The situation looked grim. Finding licensed professionals willing to relocate to “America’s Most Weather-battered City,” as Lake Charles was dubbed by the Weather Channel, was difficult. “Nobody wants to move here,” McGee said.

Instead, the group decided to focus on growing local talent and confront a confounding trend they had noticed among students at McNeese who were on their way to entering the profession. “A lot of them were dropping out right when it was time to do that clinical internship,” McGee said. 

For students, working 700 hours without pay presents a financial challenge. For providers, paying a licensed counselor to supervise interns does too, nevermind paying the interns themselves.

That’s how the idea for an incentive program was born and, with the help of a grant from the Blue Cross Blue Shield Foundation, McNeese just started its first cohort of 10 students who, together with the providers who host them, receive funding throughout their placement. 

“It’s a way to incentivize individuals to take our counseling students because really, there’s not a lot of incentive,” said Dr. Kevin Yaudes, assistant department head of the Department of Psychology and Counseling at McNeese. Providers receive an incentive of $2,000 per intern, interns receive a stipend of $8,500.

“We’re really looking to ensure that our students have really great site placements, and to engage Southwest Louisiana,” Yaudes added. Once they are placed and working with patients, Yaudes hopes that providers too will see the value of growing local talent and the quality of professionals the university can produce — with a little help from the local community.

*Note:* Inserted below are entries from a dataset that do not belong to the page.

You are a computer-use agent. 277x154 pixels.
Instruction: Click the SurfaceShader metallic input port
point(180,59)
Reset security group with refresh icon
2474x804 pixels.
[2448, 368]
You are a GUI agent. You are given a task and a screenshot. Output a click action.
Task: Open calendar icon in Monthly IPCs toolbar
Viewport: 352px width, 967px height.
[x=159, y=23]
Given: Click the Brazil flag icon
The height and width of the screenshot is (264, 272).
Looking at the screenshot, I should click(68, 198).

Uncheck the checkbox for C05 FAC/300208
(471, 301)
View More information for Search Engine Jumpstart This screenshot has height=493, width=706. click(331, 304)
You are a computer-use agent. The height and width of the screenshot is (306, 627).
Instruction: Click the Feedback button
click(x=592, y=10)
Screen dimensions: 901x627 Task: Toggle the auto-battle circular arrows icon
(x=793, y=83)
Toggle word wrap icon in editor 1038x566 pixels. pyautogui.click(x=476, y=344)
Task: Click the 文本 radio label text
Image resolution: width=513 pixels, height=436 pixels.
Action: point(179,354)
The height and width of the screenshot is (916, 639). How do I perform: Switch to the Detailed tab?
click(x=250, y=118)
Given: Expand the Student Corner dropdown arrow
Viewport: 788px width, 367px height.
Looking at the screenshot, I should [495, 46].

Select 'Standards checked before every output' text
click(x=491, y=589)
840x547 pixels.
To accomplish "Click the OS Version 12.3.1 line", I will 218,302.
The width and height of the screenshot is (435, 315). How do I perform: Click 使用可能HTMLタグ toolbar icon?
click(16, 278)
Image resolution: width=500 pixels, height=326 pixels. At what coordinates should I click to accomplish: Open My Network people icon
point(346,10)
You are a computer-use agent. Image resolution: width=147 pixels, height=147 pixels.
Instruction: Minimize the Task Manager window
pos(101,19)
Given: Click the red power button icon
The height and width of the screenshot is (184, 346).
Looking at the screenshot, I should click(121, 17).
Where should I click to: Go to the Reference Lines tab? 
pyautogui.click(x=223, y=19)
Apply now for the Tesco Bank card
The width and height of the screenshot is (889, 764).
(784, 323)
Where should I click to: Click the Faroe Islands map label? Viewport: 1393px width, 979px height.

“If you just invest the time and a little bit of money on the front end, you could potentially generate a long-term provider for yourself,” said McGee. Her agency is one of the partners hosting — and paying — interns with the help of the grant, and she said she’s confident in the program’s potential.

“We did it as an initiative for our community, to help our community, but on the back end, it’s going to help ImCal too,” McGee said. “It’s going to help us recruit, it’s going to help us get good, licensed staff.”

The first cohort started in January and over the next three years, the initiative hopes to place 30 students in paid clinical internships, with the goal of keeping as many of them as possible in the area post-graduation. 

Adeoluwa said she’d like to stay in Lake Charles, if she can find an employer who will work with her to transition from a student visa to a professional one. Coming from the bustling metropolis of Nigeria’s capital, Lagos, she’s come to enjoy the calm, quiet, slow-paced life in southwest Louisiana, and she’s settled in well over the last two years — at school, work and her local church.

“I found a community,” she said. “I would love to stay here.”